Das Alpenregionstreffen 2020 in Passeier musste abermals verschoben werden. Genauso mussten viele weitere Veranstaltungen der Schützen und Marketenderinnen für ein weiteres Jahr verschoben oder abgesagt werden. Nichtsdestotrotz wollte der Schützenbund aktiv bleiben und weiter Zeichen setzen. Die Umstände haben wieder einmal verdeutlicht, dass die Zugehörigkeit Südtirols zu Italien keine Option sei. Im Handumdrehen wurden Situationen geschaffen, als hätte es in unserem Land nie eine Autonomie gegeben. Da bleibt nur noch eins. Die Selbstbestimmung und die Unabhängigkeit.
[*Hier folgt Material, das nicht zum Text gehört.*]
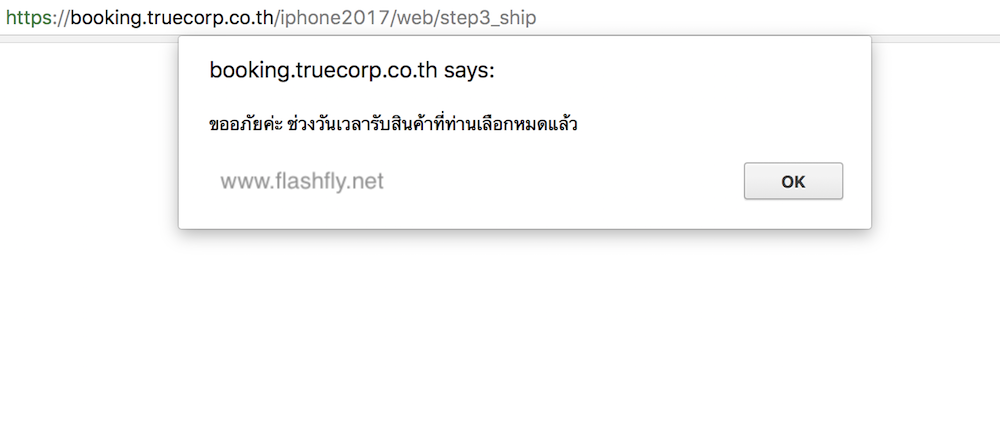Click the alert title "booking.truecorp.co.th says:"
The width and height of the screenshot is (1000, 427).
coord(351,71)
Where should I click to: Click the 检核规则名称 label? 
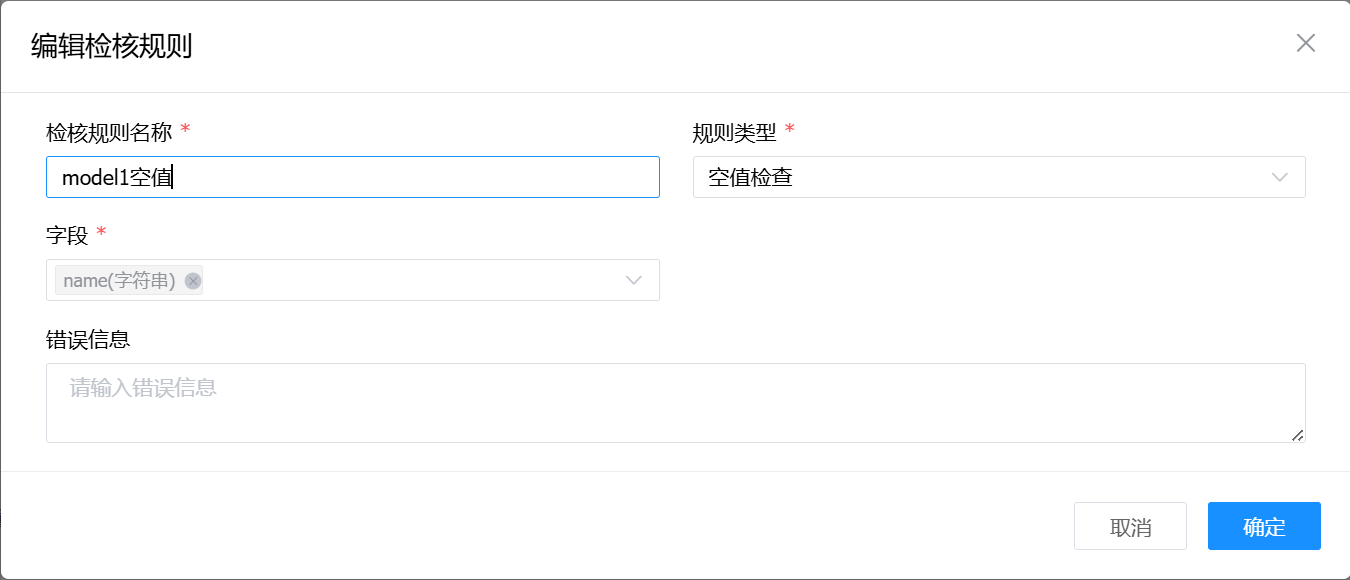click(109, 132)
Sie sind ein langfristiges Projekt welches sich zweifellos lohnt durchzusetzen.
Im ganzen Land entflammten über Wochen verteilt Feuerschriften mit „LOS VON ROM“, „FREIHEIT“ und „VOLK STEH AUF“. Auch Spruchbänder fanden ihren Platz an gut sichtbare Stellen mit denselben und ähnlichen Botschaften an die Bevölkerung.
Die plötzlich wieder schmerzhaft spürbare Unrechtsgrenze bewegte den Schützenbund die Verantwortungsträger im Land zum Nachdenken anzuregen. Kurzer Hand wurde mit einer Aufkleber-Aktion über die Grenze informiert, wo die meisten diese sehen wollen – verrückt nach Süden.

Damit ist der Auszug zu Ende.